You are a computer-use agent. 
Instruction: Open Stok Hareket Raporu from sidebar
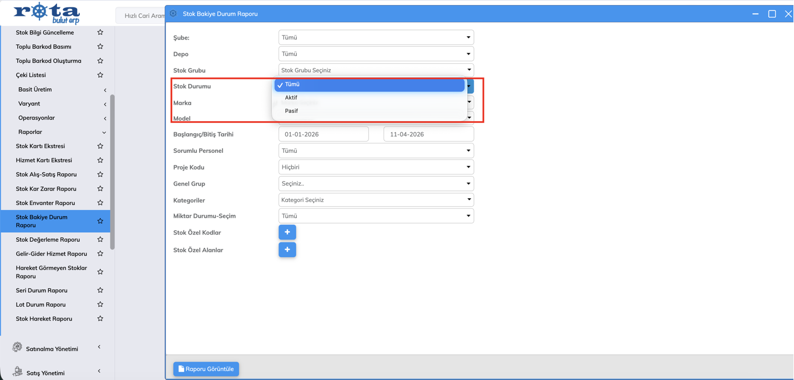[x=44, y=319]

|---|

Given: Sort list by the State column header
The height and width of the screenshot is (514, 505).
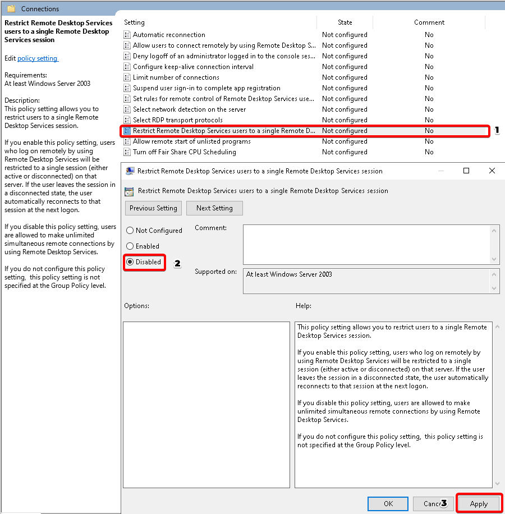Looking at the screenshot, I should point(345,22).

|---|

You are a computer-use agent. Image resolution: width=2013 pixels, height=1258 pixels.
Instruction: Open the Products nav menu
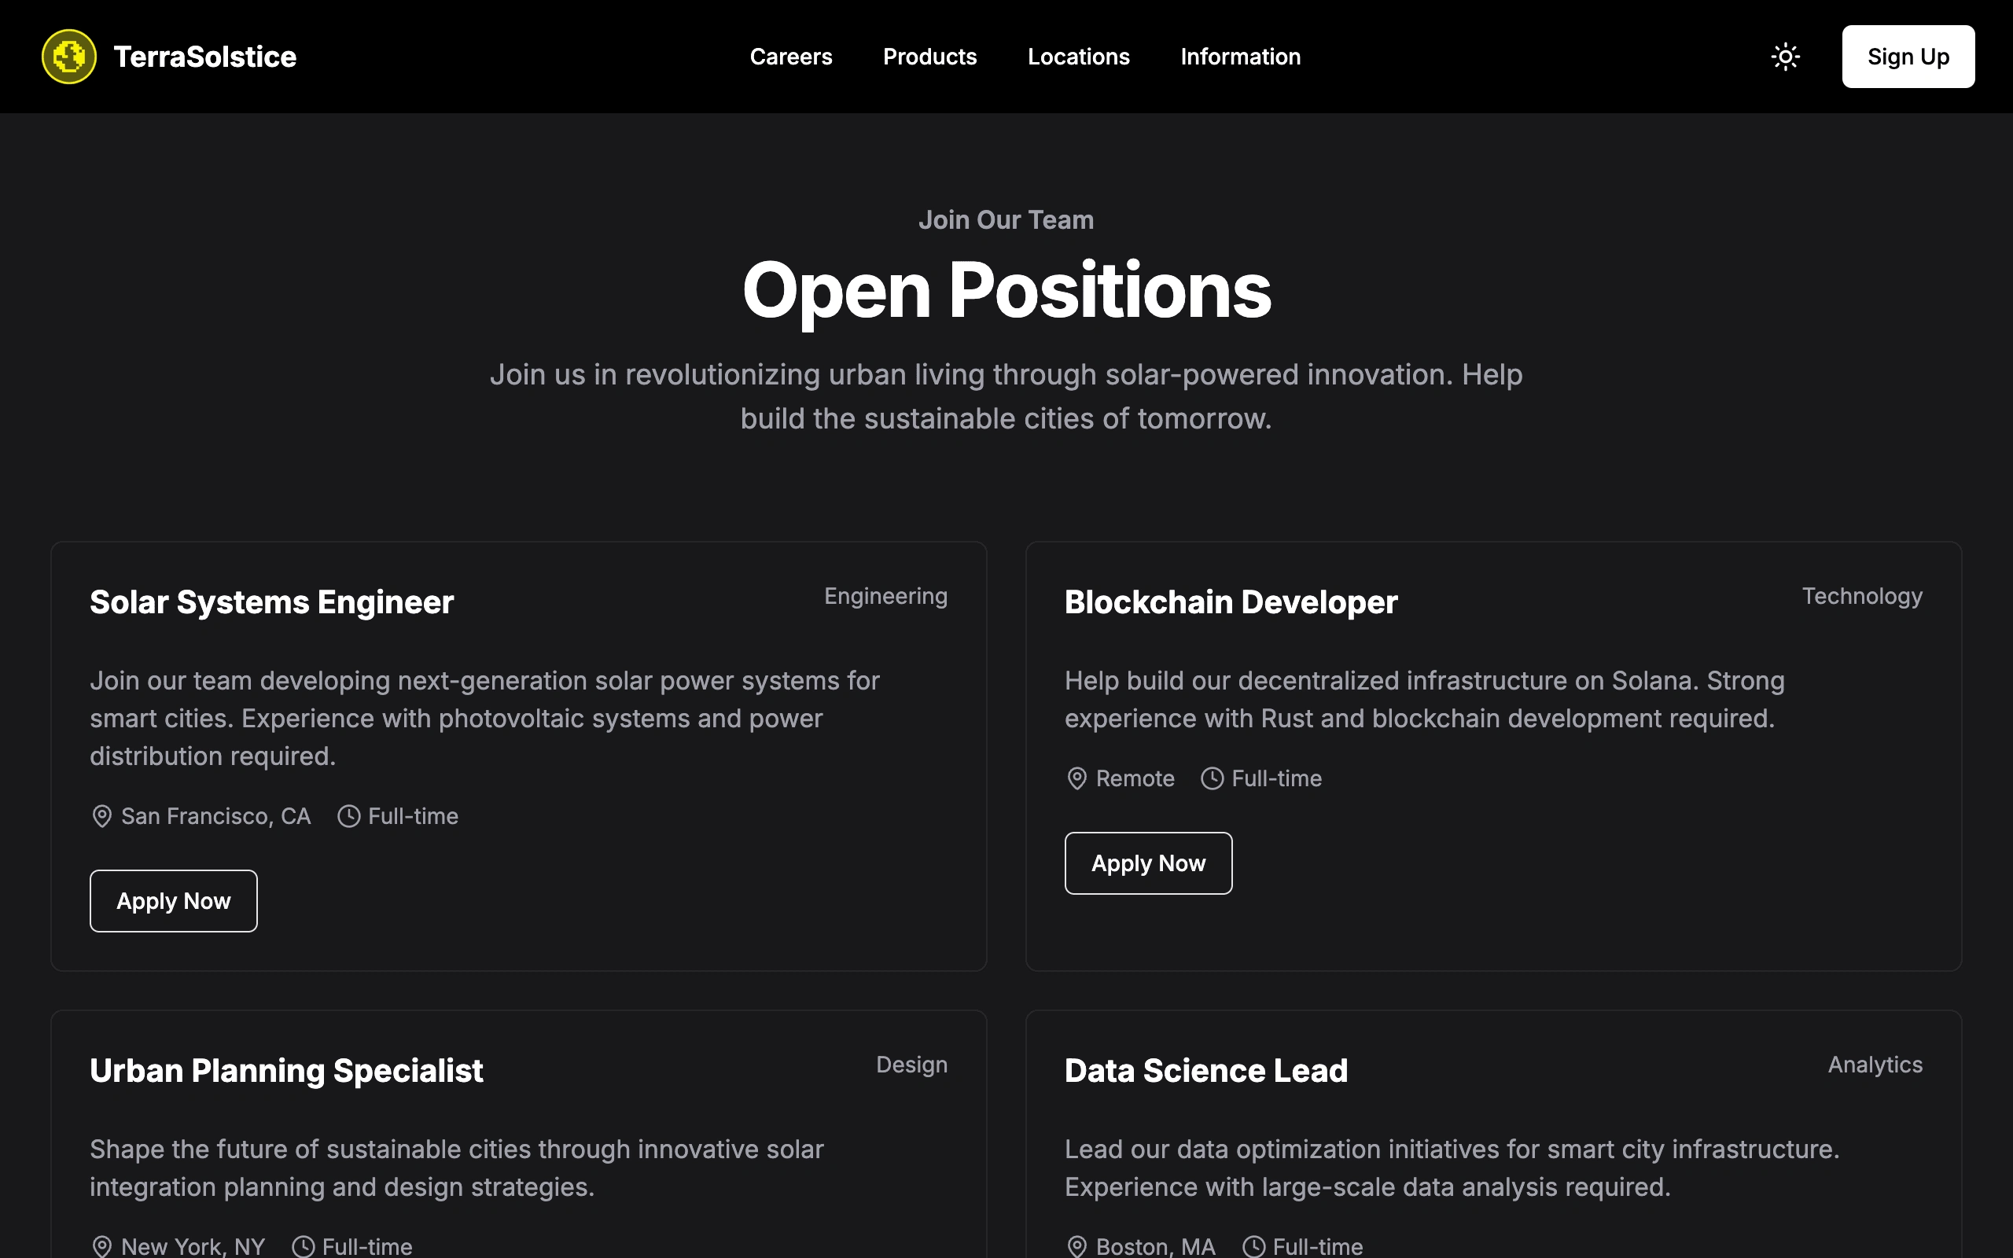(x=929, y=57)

|---|

**Given instruction**: Quote the entries from the line with "Given: Sort list by the State column header" to the line with "Looking at the", including both of those lines, and leave the pictures out of your answer.

**Finished task**:
Given: Sort list by the State column header
The height and width of the screenshot is (514, 505).
Looking at the screenshot, I should point(345,22).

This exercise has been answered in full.